How To Make Vegan Nacho Cheese
The recipe for this vegan nacho cheese is super easy. All you need is a very good high speed blender to make this easy vegan cheese sauce extra creamy and smooth! Welcome to vegan cheese heaven!
STEP 1: Peel the potatoes and the carrots. Cut them into small cubes. Cook until soft. I usually use my Instant Pot to cook them.
STEP 2: Once the potatoes and the carrots are soft, transfer them to a high speed blender together with the remaining ingredients.
STEP 3: Process until smooth. This will take about a minute.
STEP 4: Transfer to a small pot and cook for a minute. The vegan nacho sauce will thicken up when being heated.
STEP 5: Serve with nachos and sprinkle with chopped jalapeños. I also added a bit of salsa in the middle of the bowl. Enjoy!
Vegan Nacho Cheese Recipe Notes
- It’s very important that you use a high speed blender for this recipe. Otherwise the vegan nacho cheese won’t become as creamy. I used a Vitamix, which I absolutely love.
- If you want to make it a bit easier for your blender, you can soak the cashews overnight in cold water or 30 minutes in boiling water. This step is, however, not necessary if you use a Vitamix like I did.

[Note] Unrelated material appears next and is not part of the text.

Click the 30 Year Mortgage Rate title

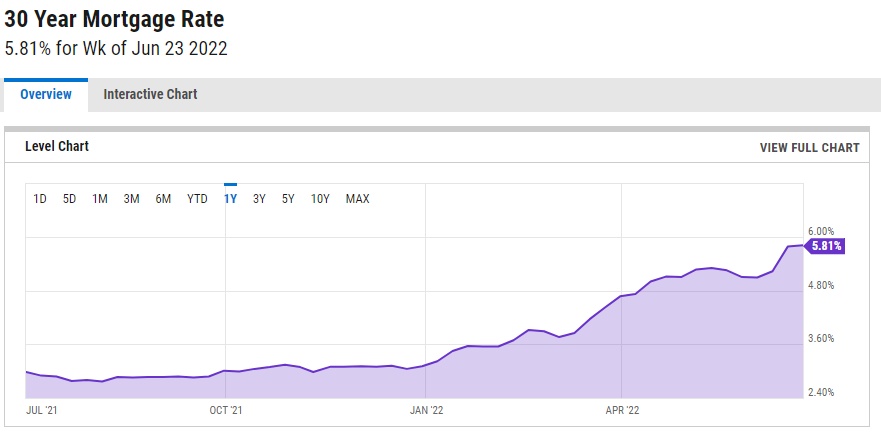(115, 19)
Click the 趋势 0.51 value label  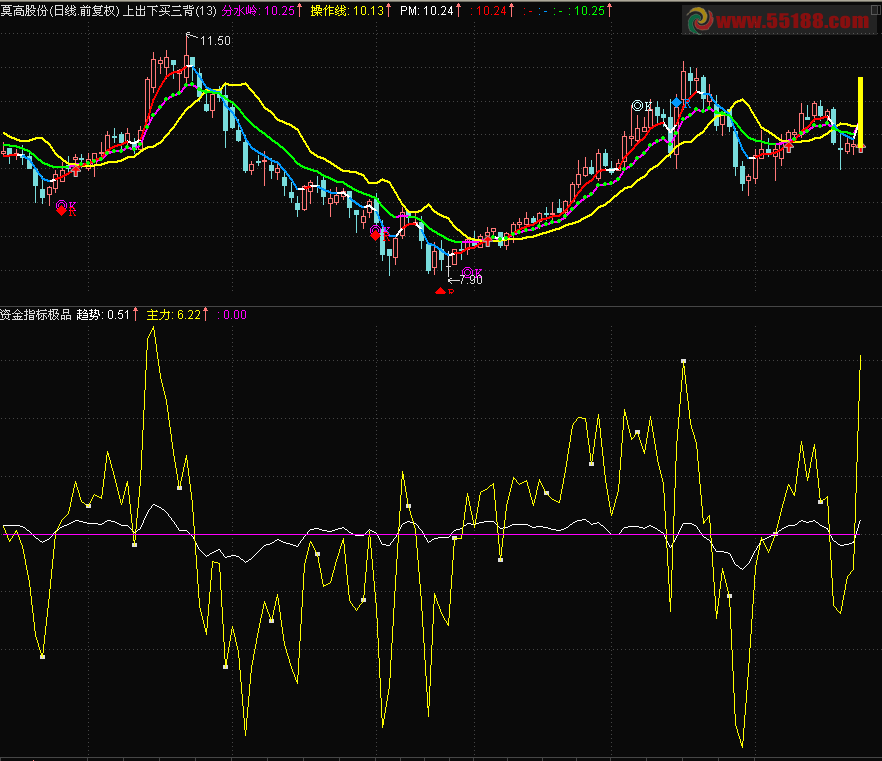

- Please don’t leave out any of the ingredients. I often list ingredients as optional, but in this recipe you need all of them for the right consistency and the right taste. It took me a while to perfect my vegan nacho cheese recipe.

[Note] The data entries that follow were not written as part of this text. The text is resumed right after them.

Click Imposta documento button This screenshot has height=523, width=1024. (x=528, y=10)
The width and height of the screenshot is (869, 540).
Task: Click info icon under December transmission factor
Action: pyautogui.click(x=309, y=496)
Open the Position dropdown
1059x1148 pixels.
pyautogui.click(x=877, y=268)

- I like to serve my vegan nacho cheese with a bit of salsa on top. I think it’s a great combination, but of course that’s totally optional.
- You could also use the nacho cheese sauce for burritos, vegan quesadillas, or even baked potatoes.
- If you want to make the vegan cheese dip less spicy, reduce the amount of jalapeños and leave out the hot sauce.
More Vegan Mexican Recipes You Might Like:
- Crispy Cauliflower Tacos
- Chipotle Mayo
- Vegan Taquitos with Chipotle Sauce
- Easy Vegan Quesadillas
- Vegan Taco Salad with Lentil Walnut Meat
- Southwestern Pasta Salad with Black Beans, Avocado, and Cilantro Lime Dressing
I LOVE TO HEAR FROM YOU GUYS!
I hope you like this vegan nacho cheese as much as we do around here.
If you give it a try, I’d love to know what you think about it. Just leave me a comment and a star rating below. Your comments really make my day!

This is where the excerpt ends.